My sister and i took what we want and we decided to give the rest to the salvation army. Thats when I thought of you guys. She has one whole drawer full of flannel scraps, going to make a quilt. One drawer full of silk scraps, yes a nice crazy quilt. Lots of woolen pieces just right for straight skirts. 
Do you see what I am up against. How do I toss that stuff, even though I have no interest in it maybe some of you might. I know many of you have children and it does not take much to make a sundress or skirt for a young girl.
What I would like to do is fill a garbage bag full and send it off to some of you who might be able to use this stuff. let me know if anyone is interested.


----------



## Old Swampgirl (Sep 28, 2008)

I would love some remnants for quilting & would remit the price of postage to you, but a big garbage bag would be too much. How about a box? 
How would you like to proceed with this give-a-way?


----------



## PonderosaQ (Jan 12, 2004)

I'm definately interested. I do a lot of charity sewing.

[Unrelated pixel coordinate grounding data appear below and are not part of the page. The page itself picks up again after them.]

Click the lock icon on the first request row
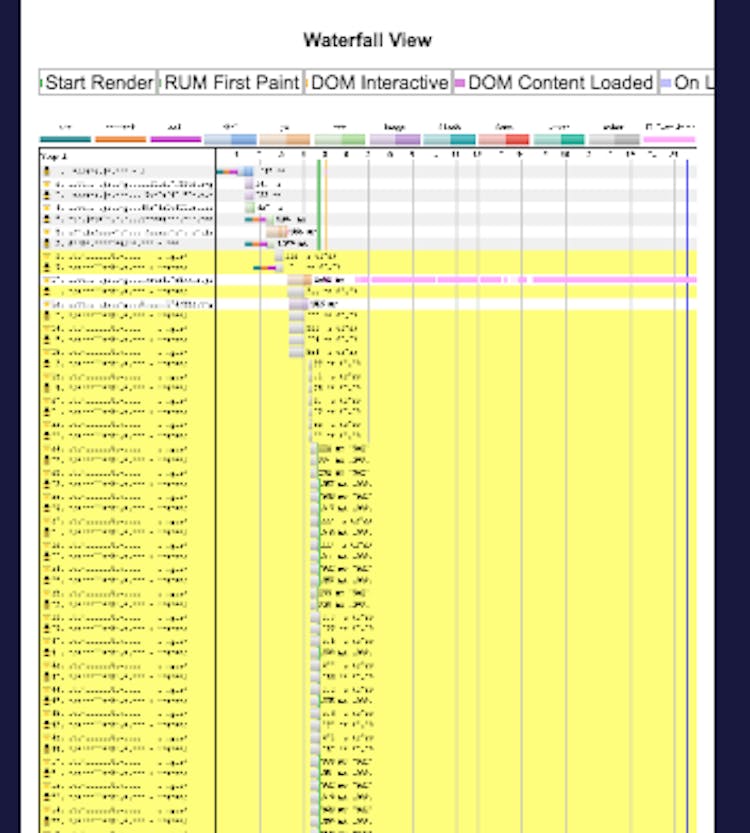This screenshot has height=833, width=750. (46, 172)
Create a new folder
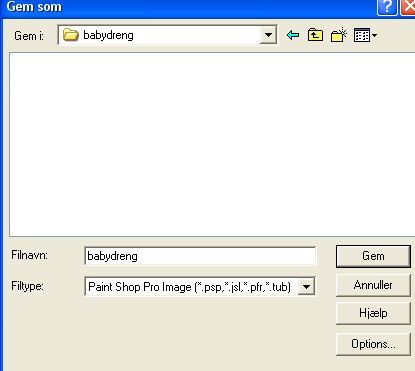The width and height of the screenshot is (415, 371). pyautogui.click(x=339, y=35)
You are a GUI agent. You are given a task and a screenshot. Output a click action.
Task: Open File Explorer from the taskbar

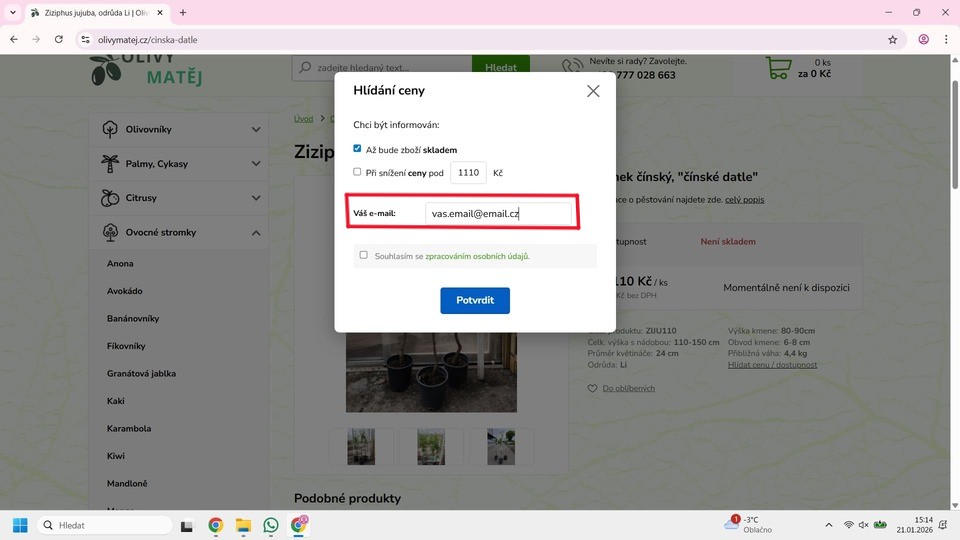point(243,525)
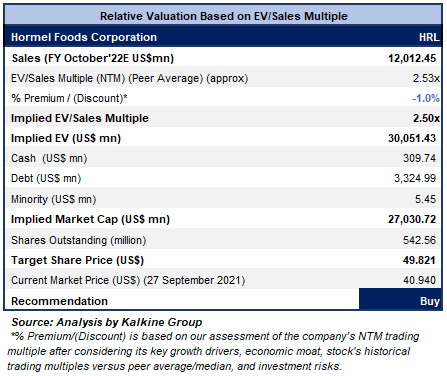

Maybe there is fabric in there suitable for clothes for little ones in Haiti. I am trying to find an organization that will be interested in clothes in the future months. Then I hoping to arrange a community sew-a-thon. If that doens't work out my sewing friends and I will be very busy. I have had fabrics and trim from you before and it is always nice stuff. I can use anything available though as there are so many things you can make for charities. Please PM me with mailing costs etc.
Thanks,
PQ


----------



## AngieM2 (May 10, 2002)

You know I'm interested Steff.

Angie


----------



## BusyBees2 (Dec 10, 2004)

Consider using the free flat rate boxes from the post office. Whatever you fit in the box and it's the same rate regardless (almost) of where it goes. It would be easy to figure out a cost for reimbursement.


----------



## AngieM2 (May 10, 2002)

Old Swampgirl said:


> I would love some remnants for quilting & would remit the price of postage to you, but a big garbage bag would be too much. How about a box?
> How would you like to proceed with this give-a-way?



the flat rate larger boxes at PO are $14.50 or $14.95 - I


----------



## DKR82 (Apr 5, 2008)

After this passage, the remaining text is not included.